The specific amount of the latest funding round was not disclosed. Inman has reached out to Acre for comment regarding the amount.
Sovereign’s Capital, Home Technology Ventures, Studio VC, Front Porch Ventures, Unpopular Ventures, Duke Capital Partners and former CEO of Invitation Homes Fred Tuomi all participated in the new seed round.
Acre’s model can best be described as a “lease with appreciation.” When a consumer and their agent identifies a home, Acre buys it with cash. Based on the program chosen by the consumer, they’re able to collect a percentage of appreciation as they pay each month, either 10 or 50 percent.
Acre targets qualified buyers, it’s not a product that aims to skirt traditional buyer qualifications or provide some agent-bypass. What it does go around is the mortgage process, from qualifying through escrow. The result is a smoother, more flexible way to get into a home. The company positions itself in front of buyers who may be moving again within five years, around 30 percent of the market, according to the company.

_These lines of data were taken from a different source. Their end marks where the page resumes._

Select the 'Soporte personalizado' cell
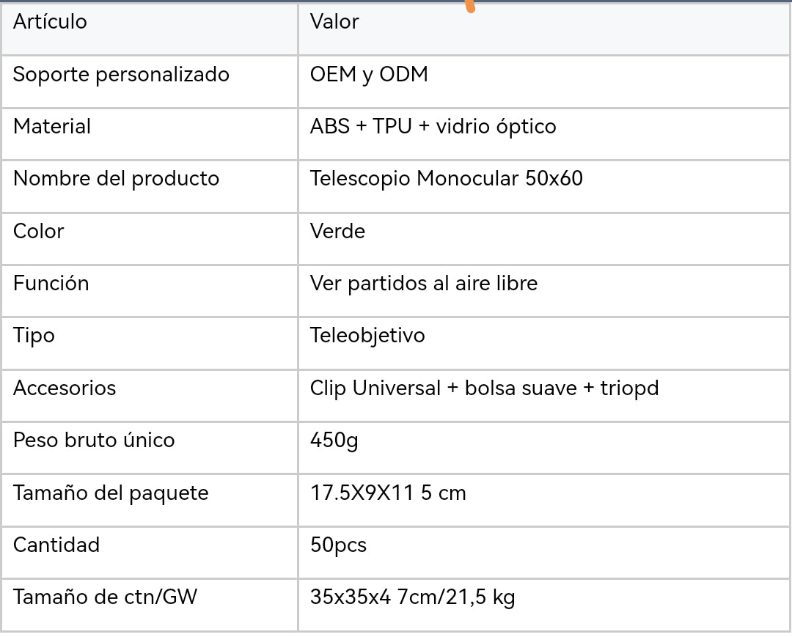792x637 pixels. click(x=121, y=75)
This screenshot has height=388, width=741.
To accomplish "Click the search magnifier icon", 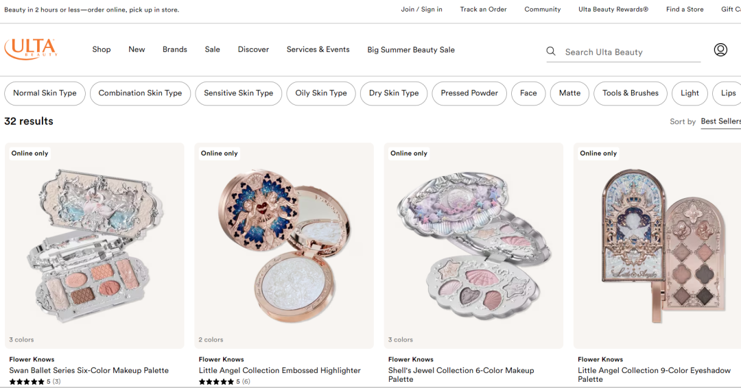I will [551, 51].
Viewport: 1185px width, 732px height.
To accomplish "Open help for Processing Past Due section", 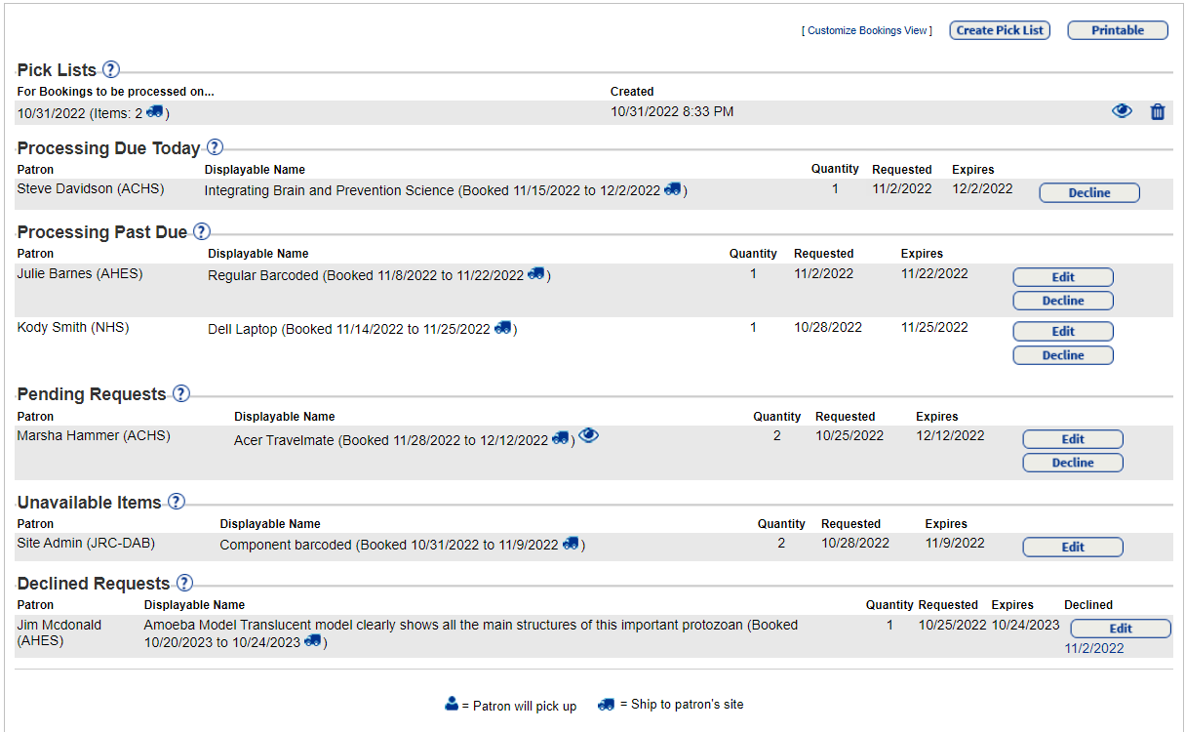I will coord(201,231).
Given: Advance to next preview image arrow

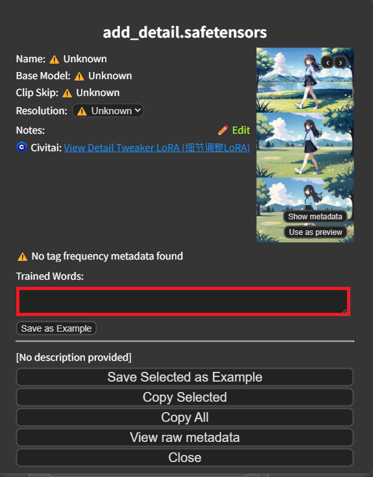Looking at the screenshot, I should click(341, 63).
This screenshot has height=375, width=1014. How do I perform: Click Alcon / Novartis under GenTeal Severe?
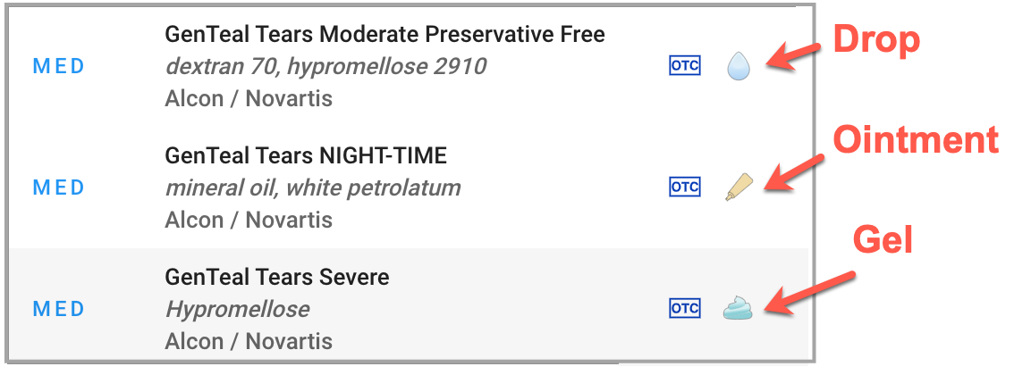(249, 341)
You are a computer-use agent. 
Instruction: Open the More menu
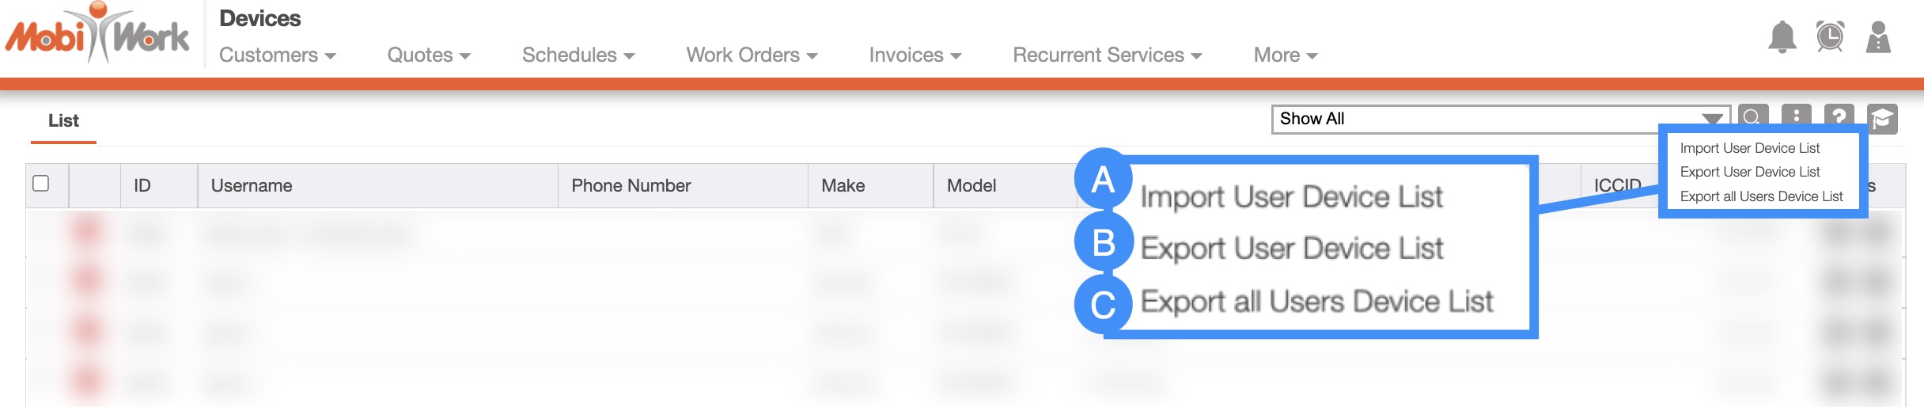pyautogui.click(x=1285, y=55)
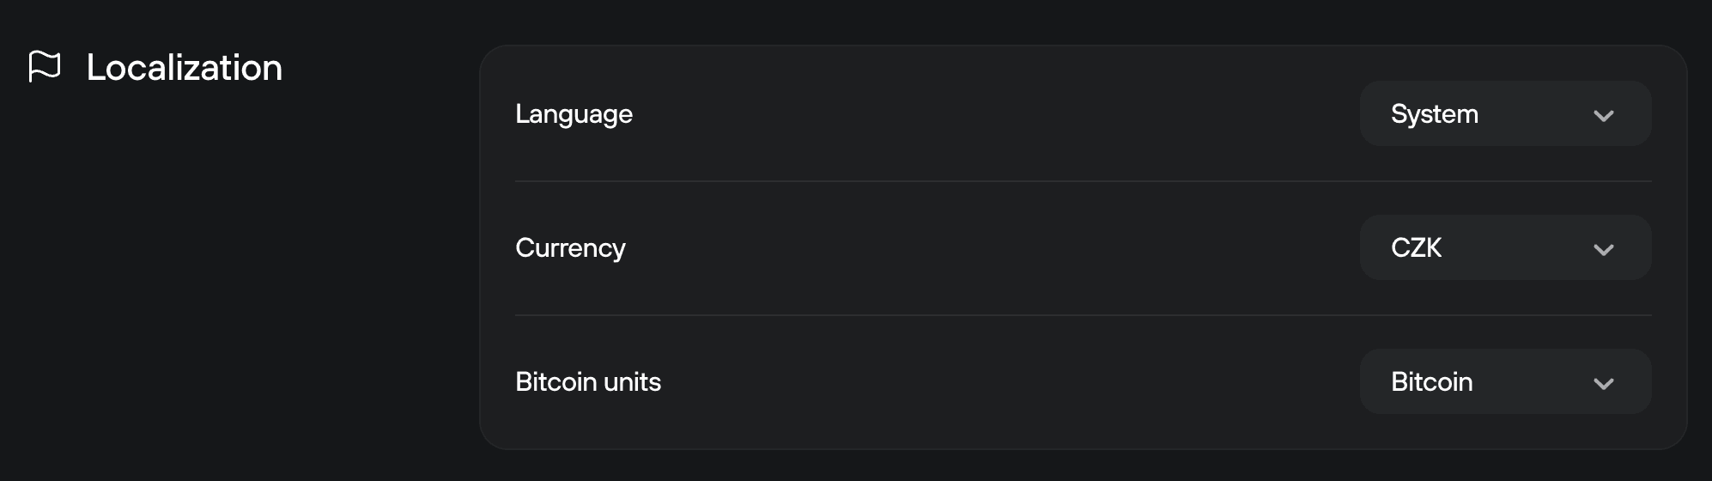
Task: Select the Language settings row
Action: click(987, 114)
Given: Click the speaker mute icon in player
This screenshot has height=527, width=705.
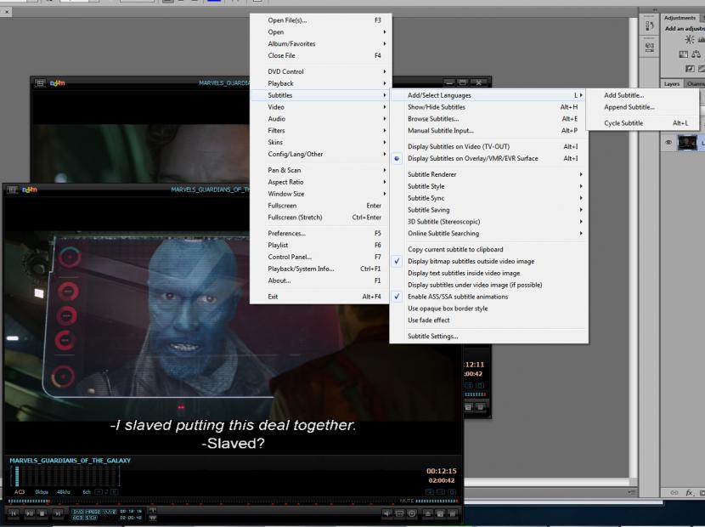Looking at the screenshot, I should [x=387, y=513].
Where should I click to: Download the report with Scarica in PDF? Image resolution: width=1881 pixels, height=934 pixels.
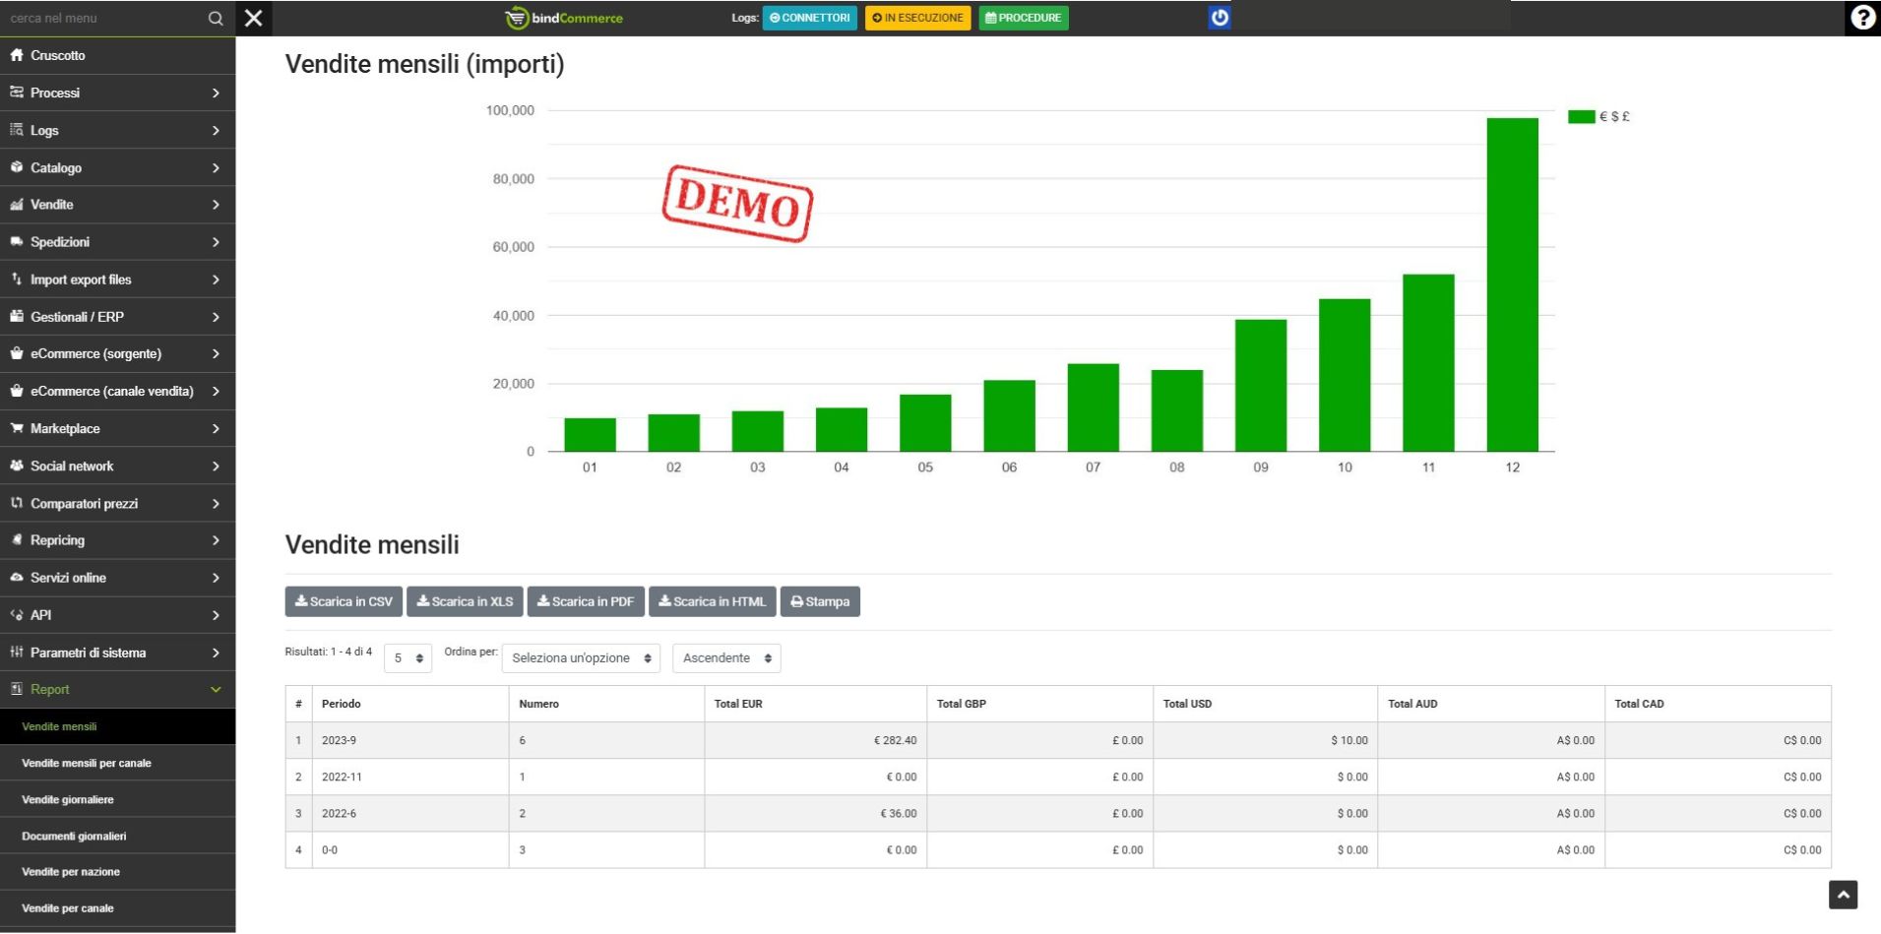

Buyers can choose to buy the home from Acre at the end of their initial term, applying their “value share” and home appreciation towards the purchase, transfer it to another Acre home or leave and take it with them.
The announcement said that Acre customers on average “saved $9,000 in purchase costs, and is projected to benefit from an additional $50,000 through ongoing savings and home appreciation.” The latter figure is based on an estimated average annual appreciation of four percent over three years.
The company’s model offers consumers a range of product iterations based on shifting equity percentages, terms and time frames. Interested agents are advised to spend time on the company’s FAQ section.
“Acre’s base product is 10 percent cheaper than a mortgage per month and guarantees a 10 percent share of the total appreciation of the home while you live there,” its website states. “You will also have the option to benefit from Acre’s premium offering where you forgo the 10 percent monthly savings for 50 percent of the total appreciation of the home while you live there.”
The National Association of Realtors states that the average length of time a person stays in their home is a little over 12 years. Acre targets buyers who intend to stay for less time, usually three to five years.
Acre co-founder and CEO Mike Schneider said in a statement that the team is thrilled to have secured its latest investment, “particularly given the challenges of the current fundraising environment.”
“We founded this company because buying a home no longer makes sense for a growing number of Americans,” Schneider said. “Compared to a mortgage, Acre delivers an exceptional homebuying experience and compelling financial outcomes. This round enables us to expand our reach and impact for even more prospective home buyers.”
The funds in its latest seed round will be directed toward general growth, the company said. It recently launched its second market in Atlanta after launching in Raleigh and Durham, North Carolina, in 2021.